TEXT EXTRACT.
________________
So there’s always somewhere to go, somewhere to be.  Claim stake or be left in the dust.  We rush to those fire hydrants like a pack of NYC rat dwellers letting others know where we’ve been and possibly where we’re going.  Then we move on.   What’s it all about?  Smartphones and communication devices are adorned in ridiculously expensive accoutrements, much like luggage.  Gucci vs Walmart.  Ever stand and wonder what could possibly be in those pieces of luggage hugging those airport conveyor belts?  Beware of all things tressed in sparkles and silver foiled cupcake leaves.  I miss the days of my 2 pounder cellphone begging and pleading with the universe for a signal through it’s hand crafted paper clip gently poking my coat pocket.  

 
Warning: device dependence is on the rise.  Addiction centres and programs coming soon.  Yes, we need devices to communicate but don’t let that little hunk of junk take you hostage.   When was the last time you actually dialled that thing to talk.  To listen.  To share.  We’re all guilty of the digital pacification methods we use to buy us more time, censor our thoughts.  If  it weren’t for that backspace button, I’d be alone in life.  Verbal reactionary conversation is a rare species and will become endangered if we’re not careful.
________________
RECORDS PROVIDED.
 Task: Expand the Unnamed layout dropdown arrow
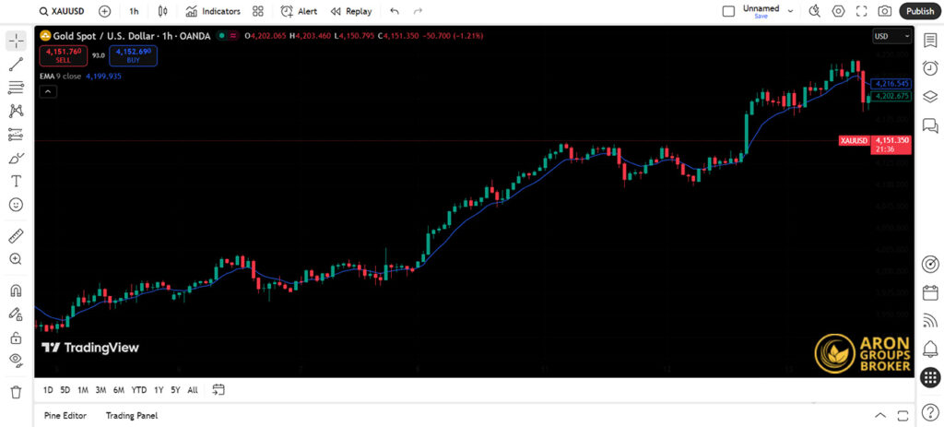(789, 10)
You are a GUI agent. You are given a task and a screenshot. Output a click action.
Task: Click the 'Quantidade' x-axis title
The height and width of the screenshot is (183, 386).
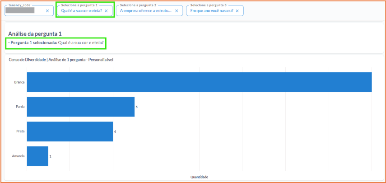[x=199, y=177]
________________
REQUIREMENTS.
**A.** Write out the passage from the smartphone essay word for word, starting with "Warning: device dependence" and going on through "we’re not careful.".
**B.** Continue the essay on device dependence from the point where it stops.

RESULTS OF THE TASKS.
**A.**
Warning: device dependence is on the rise.  Addiction centres and programs coming soon.  Yes, we need devices to communicate but don’t let that little hunk of junk take you hostage.   When was the last time you actually dialled that thing to talk.  To listen.  To share.  We’re all guilty of the digital pacification methods we use to buy us more time, censor our thoughts.  If  it weren’t for that backspace button, I’d be alone in life.  Verbal reactionary conversation is a rare species and will become endangered if we’re not careful.

**B.**
 
Engagement.  Make sure it’s real.  Make it meaningful.  The scheduled ‘like’ button click race is wearing people thin.  We’re forgetting how to engage in meaningful ways.  Think long term.  Quick hits of inhalations through plastic tubes never last.   We’re here to shape our fortresses so shape them.  Use that device of choice to break ground, to transport each brick and slab.  That fortress needs to be solid so make it built to last.
 

Walking on social ground with a different set of legs

Right at the core, Hogpie is about relationship building, connecting and networking made easy, made real by permeating that online social stratosphere and bringing engagement back down to earth with simple sustainable marketing solutions.
Join in the conversation and let’s get back to basics using social media networking avenues as tools for your overall relationship building and facilitators for cosmic connections.  Let them be the repositories for your real networkings.  Simple person to person interactions really do stand the test of time.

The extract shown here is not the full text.